How R formats POSIXct with fractional seconds
Asked Answered
E

2

69

I believe that R incorrectly formats POSIXct types with fractional seconds. I submitted this via R-bugs as an enhancement request and got brushed off with "we think the current behavior is correct -- bug deleted." While I am very appreciative of the work they have done and continue to do, I wanted to get other peoples' take on this particular issue, and perhaps advice on how to make the point more effectively.

Here is an example:

 > tt <- as.POSIXct('2011-10-11 07:49:36.3')
 > strftime(tt,'%Y-%m-%d %H:%M:%OS1')
 [1] "2011-10-11 07:49:36.2"

That is, tt is created as a POSIXct time with fractional part .3 seconds. When it is printed with one decimal digit, the value shown is .2. I work a lot with timestamps of millisecond precision and it causes me a lot of headaches that times are often printed one notch lower than the actual value.

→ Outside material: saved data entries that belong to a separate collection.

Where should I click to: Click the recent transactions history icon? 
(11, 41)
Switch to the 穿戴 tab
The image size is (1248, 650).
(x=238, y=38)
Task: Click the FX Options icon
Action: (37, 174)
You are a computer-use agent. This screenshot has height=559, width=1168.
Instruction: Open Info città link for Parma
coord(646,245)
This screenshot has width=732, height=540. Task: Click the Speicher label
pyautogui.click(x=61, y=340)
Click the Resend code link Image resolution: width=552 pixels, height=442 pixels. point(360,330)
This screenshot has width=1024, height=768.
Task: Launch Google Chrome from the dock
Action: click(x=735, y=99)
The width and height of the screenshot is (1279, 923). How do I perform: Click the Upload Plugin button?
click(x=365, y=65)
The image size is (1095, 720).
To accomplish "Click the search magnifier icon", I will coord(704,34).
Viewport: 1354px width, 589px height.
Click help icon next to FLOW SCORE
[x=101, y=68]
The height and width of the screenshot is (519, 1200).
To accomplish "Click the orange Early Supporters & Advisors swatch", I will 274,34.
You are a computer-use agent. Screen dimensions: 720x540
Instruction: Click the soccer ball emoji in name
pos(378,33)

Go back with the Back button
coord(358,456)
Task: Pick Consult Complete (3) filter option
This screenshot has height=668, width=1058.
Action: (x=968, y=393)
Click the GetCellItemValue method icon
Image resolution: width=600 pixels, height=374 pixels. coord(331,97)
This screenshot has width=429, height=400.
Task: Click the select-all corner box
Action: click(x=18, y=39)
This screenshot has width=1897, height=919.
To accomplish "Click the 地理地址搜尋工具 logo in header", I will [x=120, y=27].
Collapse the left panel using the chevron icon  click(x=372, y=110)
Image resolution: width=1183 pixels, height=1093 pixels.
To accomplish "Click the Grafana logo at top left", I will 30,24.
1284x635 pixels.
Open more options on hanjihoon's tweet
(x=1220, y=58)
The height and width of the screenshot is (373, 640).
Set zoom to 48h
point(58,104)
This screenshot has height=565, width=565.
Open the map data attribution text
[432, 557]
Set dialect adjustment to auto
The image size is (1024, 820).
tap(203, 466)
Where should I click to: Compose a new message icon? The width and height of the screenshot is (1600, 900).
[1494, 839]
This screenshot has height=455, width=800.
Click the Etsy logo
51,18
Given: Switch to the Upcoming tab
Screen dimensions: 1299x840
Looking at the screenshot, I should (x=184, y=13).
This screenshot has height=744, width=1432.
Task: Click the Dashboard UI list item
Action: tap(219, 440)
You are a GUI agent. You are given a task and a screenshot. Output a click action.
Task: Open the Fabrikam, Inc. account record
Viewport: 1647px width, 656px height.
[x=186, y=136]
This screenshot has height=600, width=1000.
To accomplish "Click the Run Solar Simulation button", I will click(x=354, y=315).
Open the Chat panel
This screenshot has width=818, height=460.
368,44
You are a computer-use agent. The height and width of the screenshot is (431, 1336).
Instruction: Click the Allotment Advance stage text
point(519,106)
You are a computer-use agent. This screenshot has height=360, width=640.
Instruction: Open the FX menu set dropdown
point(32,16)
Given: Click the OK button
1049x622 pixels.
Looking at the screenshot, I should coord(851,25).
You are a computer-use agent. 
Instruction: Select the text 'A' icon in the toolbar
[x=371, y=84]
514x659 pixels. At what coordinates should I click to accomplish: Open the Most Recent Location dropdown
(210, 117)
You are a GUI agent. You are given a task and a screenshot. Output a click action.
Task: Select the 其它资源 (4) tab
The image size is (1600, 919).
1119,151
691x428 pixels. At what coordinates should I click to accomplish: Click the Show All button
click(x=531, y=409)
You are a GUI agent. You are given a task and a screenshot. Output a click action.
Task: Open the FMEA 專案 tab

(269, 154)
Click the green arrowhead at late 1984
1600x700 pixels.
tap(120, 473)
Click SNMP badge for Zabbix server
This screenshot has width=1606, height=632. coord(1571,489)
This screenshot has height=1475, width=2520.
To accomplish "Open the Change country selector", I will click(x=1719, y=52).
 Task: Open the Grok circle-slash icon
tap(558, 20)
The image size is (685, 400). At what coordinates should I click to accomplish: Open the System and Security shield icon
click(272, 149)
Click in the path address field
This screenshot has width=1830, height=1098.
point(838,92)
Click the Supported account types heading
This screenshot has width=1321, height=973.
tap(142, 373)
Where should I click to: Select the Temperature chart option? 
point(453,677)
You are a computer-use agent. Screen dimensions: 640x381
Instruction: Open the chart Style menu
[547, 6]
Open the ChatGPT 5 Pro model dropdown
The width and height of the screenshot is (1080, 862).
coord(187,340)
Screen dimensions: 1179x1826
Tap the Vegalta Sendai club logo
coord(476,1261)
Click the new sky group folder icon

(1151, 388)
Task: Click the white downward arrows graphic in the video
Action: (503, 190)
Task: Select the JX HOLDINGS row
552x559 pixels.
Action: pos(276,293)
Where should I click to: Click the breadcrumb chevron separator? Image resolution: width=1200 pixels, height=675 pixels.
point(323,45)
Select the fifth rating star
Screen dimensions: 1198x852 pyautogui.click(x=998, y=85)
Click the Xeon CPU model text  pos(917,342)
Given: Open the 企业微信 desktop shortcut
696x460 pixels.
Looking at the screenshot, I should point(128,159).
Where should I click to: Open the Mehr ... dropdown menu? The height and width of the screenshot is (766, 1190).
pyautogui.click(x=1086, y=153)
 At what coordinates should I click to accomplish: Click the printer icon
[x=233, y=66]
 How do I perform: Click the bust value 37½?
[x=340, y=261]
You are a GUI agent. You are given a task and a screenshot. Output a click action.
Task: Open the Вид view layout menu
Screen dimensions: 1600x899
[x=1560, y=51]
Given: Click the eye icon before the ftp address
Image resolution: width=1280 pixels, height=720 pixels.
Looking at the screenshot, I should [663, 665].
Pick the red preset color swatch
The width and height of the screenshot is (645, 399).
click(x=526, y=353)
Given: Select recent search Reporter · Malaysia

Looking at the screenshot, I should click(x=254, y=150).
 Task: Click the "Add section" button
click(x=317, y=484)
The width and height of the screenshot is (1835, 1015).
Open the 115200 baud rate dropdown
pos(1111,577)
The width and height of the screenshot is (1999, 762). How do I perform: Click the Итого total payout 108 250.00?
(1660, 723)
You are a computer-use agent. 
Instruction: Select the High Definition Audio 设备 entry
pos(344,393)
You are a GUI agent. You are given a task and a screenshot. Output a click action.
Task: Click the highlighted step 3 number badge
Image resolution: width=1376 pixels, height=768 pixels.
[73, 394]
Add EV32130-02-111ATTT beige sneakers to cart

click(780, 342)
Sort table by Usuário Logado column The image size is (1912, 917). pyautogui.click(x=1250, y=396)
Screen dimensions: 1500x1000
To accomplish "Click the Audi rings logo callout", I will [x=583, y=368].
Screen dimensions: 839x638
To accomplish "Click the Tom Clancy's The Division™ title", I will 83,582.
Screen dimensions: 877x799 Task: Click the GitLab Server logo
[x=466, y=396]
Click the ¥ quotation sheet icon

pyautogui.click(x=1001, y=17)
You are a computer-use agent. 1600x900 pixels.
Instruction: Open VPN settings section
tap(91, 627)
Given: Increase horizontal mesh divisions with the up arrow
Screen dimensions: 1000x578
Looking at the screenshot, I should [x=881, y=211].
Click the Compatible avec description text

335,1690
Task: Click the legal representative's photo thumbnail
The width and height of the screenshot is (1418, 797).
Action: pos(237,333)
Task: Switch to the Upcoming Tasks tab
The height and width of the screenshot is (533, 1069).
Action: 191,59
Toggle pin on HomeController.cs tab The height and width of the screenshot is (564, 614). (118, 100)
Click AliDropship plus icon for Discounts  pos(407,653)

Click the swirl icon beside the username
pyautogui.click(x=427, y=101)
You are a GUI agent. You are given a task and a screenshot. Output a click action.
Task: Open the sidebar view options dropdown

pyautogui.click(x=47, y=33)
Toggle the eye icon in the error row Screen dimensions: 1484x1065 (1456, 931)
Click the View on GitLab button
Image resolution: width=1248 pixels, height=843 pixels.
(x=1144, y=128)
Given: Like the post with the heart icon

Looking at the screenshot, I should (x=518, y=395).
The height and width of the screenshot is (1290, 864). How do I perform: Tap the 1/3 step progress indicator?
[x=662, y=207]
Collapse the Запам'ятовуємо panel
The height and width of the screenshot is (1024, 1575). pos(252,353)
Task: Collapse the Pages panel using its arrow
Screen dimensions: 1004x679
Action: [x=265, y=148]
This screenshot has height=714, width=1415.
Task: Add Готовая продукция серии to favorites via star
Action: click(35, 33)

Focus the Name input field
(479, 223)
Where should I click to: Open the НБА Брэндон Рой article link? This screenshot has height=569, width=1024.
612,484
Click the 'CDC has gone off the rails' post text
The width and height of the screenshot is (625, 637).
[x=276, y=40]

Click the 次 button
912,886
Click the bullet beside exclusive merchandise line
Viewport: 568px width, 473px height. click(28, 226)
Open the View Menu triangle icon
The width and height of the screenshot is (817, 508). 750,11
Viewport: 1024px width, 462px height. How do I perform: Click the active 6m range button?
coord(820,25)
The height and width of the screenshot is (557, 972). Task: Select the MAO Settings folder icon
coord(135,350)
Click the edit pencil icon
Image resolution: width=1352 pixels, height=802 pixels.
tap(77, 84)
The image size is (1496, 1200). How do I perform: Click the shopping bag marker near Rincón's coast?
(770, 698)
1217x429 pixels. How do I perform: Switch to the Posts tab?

Here is what is happening: POSIXct is a floating-point number of seconds since the epoch. All integer values are handled precisely, but in base-2 floating point, the closest value to .3 is very slightly smaller than .3. The stated behavior of strftime() for format %OSn is to round down to the requested number of decimal digits, so the displayed result is .2. For other fractional parts the floating point value is slightly above the value entered and the display gives the expected result:

 > tt <- as.POSIXct('2011-10-11 07:49:36.4')
 > strftime(tt,'%Y-%m-%d %H:%M:%OS1')
 [1] "2011-10-11 07:49:36.4"

The developers' argument is that for time types we should always round down to the requested precision. For example, if the time is 11:59:59.8 then printing it with format %H:%M should give "11:59" not "12:00", and %H:%M:%S should give "11:59:59" not "12:00:00". I agree with this for integer numbers of seconds and for format flag %S, but I think the behavior should be different for format flags that are designed for fractional parts of seconds. I would like to see %OSn use round-to-nearest behavior even for n = 0 while %S uses round-down, so that printing 11:59:59.8 with format %H:%M:%OS0 would give "12:00:00". This would not affect anything for integer numbers of seconds because those are always represented precisely, but it would more naturally handle round-off errors for fractional seconds.

This is how printing of fractional parts is handled in, for example C, because integer casting rounds down:

 double x = 9.97;
 printf("%d\n",(int) x);   //  9
 printf("%.0f\n",x);       //  10
 printf("%.1f\n",x);       //  10.0
 printf("%.2f\n",x);       //  9.97

I did a quick survey of how fractional seconds are handled in other languages and environments, and there really doens't seem to be a consensus. Most constructs are designed for integer numbers of seconds and the fractional parts are an afterthought. It seems to me that in this case the R developers made a choice that is not completely unreasonable but is in fact not the best one, and is not consistent with the conventions elsewhere for displaying floating-point numbers.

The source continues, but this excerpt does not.